The Planners Problem

Land Contamination Specialist

The Challenge Faced by Planners

Brownfield Sites

As the population grows, there becomes more pressure to utilise potentially contaminated land for redevelopment for alternative uses. These range from small opportunity sites adjacent to contaminative sources through to previously occupied industrial sites (Brownfield sites). These sites carry with them an inherent contamination risk associated with previous uses, illegal dumping or contamination from neighbouring sites etc. It is vital that we understand the environmental condition of the land and the effect on future occupiers and their use of the land.

The Legislation

At present, Part II of the Environmental Protection Act (EPA) 1990 and the Contaminated Land Regulations 2006 are the main pieces of legislation covering contaminated land in England. Enforcing authorities can serve a Remediation Notice, specifying what needs to be done to an area of contaminated land to reduce or eliminate the risks that the contamination poses.

The Reality

In practice, the vast majority of today’s assessment and remediation of brownfield land is dealt with via the planning process either as part of the planning application or as a condition of the planning consent.

Planning Conditions

Typically, Planning Consent comes with attached conditions, being commonly standardised and sometimes loosely defined to allow some flexibility in their application.

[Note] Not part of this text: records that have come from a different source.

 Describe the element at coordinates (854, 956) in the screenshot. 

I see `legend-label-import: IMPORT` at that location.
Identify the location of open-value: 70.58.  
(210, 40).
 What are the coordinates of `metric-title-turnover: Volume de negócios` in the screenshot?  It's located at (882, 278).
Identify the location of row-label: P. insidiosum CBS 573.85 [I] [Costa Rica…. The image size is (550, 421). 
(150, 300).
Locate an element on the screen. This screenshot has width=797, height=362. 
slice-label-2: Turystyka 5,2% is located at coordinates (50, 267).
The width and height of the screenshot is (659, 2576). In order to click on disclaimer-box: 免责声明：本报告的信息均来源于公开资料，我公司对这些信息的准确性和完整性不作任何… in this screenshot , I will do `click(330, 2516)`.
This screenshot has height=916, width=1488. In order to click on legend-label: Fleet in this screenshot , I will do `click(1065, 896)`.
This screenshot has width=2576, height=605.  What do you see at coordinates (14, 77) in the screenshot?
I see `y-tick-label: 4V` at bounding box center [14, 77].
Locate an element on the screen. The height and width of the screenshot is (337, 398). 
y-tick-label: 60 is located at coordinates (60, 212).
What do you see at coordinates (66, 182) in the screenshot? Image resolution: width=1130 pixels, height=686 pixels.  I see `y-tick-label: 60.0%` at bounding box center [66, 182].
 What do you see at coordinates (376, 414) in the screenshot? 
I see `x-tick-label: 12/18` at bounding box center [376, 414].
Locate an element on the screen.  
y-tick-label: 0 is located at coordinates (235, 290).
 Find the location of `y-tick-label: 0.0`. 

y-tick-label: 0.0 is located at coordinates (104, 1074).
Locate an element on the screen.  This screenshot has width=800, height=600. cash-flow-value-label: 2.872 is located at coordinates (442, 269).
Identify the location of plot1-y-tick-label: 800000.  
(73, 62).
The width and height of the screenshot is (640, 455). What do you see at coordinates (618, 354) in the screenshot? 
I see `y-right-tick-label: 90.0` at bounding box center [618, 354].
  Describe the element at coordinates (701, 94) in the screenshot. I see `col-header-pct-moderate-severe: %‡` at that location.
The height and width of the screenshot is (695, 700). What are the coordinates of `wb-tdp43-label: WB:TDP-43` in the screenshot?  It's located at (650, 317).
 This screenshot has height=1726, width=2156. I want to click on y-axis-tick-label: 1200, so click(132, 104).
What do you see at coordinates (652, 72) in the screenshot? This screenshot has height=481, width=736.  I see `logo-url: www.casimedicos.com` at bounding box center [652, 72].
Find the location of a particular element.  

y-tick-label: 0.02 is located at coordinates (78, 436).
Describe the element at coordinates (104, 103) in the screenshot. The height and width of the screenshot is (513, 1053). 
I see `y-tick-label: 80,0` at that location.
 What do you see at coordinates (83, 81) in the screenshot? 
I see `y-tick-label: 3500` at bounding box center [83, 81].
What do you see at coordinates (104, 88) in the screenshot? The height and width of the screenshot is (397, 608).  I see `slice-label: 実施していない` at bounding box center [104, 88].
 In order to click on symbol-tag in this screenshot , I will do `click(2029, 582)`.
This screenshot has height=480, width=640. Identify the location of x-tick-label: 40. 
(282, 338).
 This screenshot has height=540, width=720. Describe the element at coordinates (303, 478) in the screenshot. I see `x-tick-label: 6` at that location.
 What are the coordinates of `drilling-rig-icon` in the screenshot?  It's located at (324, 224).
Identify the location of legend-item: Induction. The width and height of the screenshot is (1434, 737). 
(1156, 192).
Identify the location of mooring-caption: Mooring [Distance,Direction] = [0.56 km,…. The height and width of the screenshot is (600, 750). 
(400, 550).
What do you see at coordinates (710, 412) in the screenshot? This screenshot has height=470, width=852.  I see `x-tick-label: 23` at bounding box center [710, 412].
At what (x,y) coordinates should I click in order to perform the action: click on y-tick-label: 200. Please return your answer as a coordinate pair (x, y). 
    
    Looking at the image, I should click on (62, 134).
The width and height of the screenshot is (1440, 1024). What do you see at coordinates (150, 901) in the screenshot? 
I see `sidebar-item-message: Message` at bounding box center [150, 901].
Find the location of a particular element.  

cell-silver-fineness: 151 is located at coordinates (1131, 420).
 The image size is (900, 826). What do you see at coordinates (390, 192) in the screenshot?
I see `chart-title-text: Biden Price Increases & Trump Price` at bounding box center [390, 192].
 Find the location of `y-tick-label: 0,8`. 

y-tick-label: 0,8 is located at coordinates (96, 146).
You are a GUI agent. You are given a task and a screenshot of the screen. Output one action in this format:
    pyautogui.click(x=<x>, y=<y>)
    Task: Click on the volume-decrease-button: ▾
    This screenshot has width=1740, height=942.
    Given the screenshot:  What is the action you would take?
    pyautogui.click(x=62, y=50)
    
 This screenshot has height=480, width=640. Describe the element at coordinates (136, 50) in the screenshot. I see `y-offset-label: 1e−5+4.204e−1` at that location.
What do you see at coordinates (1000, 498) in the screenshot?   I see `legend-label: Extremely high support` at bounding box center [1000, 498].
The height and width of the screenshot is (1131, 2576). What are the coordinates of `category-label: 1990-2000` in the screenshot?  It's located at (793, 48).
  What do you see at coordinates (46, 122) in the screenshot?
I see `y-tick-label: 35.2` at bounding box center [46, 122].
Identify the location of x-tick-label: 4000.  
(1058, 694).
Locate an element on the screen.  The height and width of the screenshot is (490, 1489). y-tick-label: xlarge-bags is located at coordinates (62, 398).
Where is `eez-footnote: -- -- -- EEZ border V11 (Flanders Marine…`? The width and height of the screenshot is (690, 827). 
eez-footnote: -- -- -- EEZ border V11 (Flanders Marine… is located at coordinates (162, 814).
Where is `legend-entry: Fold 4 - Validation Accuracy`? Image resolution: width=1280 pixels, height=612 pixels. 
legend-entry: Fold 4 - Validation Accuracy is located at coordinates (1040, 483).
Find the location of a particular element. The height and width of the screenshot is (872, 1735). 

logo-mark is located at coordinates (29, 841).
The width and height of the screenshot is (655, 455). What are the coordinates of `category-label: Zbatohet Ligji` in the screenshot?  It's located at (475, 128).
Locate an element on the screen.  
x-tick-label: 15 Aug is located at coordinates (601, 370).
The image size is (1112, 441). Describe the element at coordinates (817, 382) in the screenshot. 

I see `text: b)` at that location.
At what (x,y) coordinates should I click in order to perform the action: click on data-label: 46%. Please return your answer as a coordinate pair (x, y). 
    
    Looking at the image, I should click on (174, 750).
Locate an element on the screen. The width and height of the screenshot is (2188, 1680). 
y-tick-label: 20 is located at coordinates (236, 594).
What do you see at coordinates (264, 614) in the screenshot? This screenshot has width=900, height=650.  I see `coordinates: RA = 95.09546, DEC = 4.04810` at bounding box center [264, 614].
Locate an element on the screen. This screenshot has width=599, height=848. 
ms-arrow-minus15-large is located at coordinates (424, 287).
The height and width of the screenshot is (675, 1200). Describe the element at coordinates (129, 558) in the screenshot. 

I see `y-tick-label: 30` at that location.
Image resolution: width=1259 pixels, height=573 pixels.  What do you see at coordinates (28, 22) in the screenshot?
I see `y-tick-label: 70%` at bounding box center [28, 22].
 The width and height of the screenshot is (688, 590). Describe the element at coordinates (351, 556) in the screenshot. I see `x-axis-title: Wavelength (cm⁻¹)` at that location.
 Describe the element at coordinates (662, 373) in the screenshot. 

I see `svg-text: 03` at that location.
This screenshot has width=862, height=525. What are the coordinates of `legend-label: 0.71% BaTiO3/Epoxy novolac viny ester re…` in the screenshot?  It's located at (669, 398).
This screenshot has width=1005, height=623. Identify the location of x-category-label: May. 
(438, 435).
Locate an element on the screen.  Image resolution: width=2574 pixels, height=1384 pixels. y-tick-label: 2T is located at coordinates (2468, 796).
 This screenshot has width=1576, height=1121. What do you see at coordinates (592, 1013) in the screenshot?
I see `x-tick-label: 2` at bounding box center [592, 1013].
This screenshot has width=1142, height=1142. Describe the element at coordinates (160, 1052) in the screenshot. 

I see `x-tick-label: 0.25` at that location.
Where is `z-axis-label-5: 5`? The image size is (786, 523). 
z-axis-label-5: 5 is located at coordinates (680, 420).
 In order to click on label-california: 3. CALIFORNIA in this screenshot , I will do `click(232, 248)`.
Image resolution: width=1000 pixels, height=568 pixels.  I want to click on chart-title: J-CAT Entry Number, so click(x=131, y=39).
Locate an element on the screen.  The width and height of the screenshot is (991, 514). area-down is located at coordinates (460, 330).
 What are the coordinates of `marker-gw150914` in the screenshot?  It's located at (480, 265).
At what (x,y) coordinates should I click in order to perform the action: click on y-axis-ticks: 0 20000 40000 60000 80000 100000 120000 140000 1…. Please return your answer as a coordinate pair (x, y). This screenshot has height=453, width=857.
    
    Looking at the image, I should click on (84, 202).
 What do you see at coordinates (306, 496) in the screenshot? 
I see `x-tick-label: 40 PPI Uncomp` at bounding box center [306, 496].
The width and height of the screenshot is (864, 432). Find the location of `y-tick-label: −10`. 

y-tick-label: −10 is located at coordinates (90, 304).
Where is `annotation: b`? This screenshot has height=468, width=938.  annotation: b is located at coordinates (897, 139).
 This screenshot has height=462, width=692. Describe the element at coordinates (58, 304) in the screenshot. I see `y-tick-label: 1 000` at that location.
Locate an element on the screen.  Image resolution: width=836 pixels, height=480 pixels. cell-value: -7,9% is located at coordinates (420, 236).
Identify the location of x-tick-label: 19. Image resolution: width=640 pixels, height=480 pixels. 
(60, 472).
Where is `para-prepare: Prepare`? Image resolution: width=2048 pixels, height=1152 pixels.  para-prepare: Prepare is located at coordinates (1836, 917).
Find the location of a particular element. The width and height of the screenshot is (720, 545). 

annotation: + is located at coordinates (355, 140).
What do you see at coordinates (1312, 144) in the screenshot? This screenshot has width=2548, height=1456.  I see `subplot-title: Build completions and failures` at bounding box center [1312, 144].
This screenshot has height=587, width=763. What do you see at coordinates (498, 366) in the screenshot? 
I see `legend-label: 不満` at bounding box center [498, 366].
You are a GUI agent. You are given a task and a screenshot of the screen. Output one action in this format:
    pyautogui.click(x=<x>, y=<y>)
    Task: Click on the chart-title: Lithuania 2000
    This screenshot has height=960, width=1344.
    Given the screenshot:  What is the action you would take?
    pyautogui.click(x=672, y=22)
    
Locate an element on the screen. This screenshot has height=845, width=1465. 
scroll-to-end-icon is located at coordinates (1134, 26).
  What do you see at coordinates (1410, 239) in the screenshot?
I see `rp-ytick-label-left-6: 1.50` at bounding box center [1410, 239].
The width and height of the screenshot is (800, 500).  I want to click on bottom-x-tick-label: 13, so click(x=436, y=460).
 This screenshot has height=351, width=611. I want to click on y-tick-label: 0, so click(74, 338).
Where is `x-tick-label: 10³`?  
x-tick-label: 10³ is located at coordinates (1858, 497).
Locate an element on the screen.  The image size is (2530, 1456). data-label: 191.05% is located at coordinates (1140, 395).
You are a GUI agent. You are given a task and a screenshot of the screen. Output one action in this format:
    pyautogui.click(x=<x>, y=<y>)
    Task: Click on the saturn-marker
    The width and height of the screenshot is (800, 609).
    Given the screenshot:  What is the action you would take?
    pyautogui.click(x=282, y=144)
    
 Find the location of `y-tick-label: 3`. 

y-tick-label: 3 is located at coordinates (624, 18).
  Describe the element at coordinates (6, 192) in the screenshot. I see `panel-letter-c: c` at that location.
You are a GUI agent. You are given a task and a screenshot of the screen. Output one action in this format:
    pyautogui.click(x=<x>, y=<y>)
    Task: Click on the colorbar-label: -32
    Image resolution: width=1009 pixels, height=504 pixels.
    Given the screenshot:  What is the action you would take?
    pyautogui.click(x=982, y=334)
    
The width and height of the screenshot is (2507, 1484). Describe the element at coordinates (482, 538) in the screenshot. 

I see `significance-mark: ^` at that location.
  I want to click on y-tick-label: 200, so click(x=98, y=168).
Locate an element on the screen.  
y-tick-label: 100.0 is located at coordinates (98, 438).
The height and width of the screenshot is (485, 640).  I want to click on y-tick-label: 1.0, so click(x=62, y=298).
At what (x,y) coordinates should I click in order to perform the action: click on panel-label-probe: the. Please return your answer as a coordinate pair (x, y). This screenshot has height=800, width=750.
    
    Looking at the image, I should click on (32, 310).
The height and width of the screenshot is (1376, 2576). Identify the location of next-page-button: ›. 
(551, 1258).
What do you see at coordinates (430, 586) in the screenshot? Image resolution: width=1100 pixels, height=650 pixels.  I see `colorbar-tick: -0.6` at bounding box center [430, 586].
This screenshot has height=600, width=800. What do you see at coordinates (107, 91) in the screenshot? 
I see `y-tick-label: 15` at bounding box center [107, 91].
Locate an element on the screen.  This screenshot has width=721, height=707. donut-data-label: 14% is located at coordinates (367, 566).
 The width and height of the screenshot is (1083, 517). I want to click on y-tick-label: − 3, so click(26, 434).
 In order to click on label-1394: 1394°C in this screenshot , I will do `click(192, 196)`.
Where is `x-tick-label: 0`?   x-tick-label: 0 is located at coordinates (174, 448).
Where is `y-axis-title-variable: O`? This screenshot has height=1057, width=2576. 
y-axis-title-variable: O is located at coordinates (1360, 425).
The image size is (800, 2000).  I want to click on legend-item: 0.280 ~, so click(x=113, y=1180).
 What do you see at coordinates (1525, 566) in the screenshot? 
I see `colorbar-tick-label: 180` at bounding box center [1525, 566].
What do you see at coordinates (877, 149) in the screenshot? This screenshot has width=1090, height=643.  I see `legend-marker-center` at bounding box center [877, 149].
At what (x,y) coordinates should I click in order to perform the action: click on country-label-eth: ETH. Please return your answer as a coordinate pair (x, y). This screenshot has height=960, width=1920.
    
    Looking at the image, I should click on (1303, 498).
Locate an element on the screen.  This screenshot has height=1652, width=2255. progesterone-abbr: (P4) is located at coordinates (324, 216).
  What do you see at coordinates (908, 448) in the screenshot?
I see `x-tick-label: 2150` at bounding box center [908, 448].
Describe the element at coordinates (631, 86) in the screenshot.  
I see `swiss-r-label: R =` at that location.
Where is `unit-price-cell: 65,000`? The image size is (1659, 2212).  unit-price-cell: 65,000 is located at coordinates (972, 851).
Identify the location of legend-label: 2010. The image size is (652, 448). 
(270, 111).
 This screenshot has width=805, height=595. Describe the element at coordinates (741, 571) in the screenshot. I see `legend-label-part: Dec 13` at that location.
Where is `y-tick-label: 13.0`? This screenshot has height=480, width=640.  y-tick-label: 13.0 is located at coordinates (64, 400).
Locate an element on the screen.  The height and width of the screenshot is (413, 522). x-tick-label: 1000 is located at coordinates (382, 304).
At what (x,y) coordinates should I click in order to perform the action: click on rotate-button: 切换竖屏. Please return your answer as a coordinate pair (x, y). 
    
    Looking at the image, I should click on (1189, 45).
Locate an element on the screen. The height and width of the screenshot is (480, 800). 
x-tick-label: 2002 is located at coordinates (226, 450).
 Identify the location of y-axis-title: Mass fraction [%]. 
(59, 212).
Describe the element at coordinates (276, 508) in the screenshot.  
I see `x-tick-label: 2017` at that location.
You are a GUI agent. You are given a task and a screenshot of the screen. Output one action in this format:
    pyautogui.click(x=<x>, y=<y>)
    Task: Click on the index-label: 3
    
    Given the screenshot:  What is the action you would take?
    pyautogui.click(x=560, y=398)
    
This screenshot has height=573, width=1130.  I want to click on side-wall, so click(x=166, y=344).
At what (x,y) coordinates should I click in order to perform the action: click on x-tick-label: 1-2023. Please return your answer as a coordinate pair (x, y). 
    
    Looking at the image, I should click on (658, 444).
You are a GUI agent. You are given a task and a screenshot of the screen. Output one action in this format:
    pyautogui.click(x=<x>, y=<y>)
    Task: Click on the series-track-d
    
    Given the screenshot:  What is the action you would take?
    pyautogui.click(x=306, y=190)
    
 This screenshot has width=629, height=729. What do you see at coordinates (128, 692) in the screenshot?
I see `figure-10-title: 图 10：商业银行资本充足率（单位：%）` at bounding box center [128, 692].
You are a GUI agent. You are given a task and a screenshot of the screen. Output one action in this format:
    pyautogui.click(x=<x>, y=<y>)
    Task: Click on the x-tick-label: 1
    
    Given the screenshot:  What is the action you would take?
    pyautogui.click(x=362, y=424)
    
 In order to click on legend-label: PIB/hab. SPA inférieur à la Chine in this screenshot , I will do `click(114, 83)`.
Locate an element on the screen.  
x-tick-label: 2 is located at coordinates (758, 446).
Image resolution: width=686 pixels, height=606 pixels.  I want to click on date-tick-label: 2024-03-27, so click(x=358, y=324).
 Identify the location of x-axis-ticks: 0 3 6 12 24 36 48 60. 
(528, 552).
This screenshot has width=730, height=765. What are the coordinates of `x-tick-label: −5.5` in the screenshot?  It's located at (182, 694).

A standard contamination condition might typically state:

“No development approved by this permission shall be commenced until a scheme for the investigation of any potential land contamination on the site has been submitted to and agreed in writing by the Local Planning Authority which shall include details of how any contamination shall be dealt with. The approved scheme shall be implemented in accordance with the agreed details and any remediation work so approved shall be carried out prior to the site first being occupied”.

In essence, this condition initially calls for a Phase 1 desktop cotamination survey. Depending on the survey results, there might be a need for a Phase 2 Intrusive Investigation. Subseqently, based ont he findings, a Phase 3 Remdiation program may be required, followed by a Phase 4 Validation report. Our role as your technical representative is to intervene in this process at the earliest stage. Often, a Phase 1 survey is all that is necessary.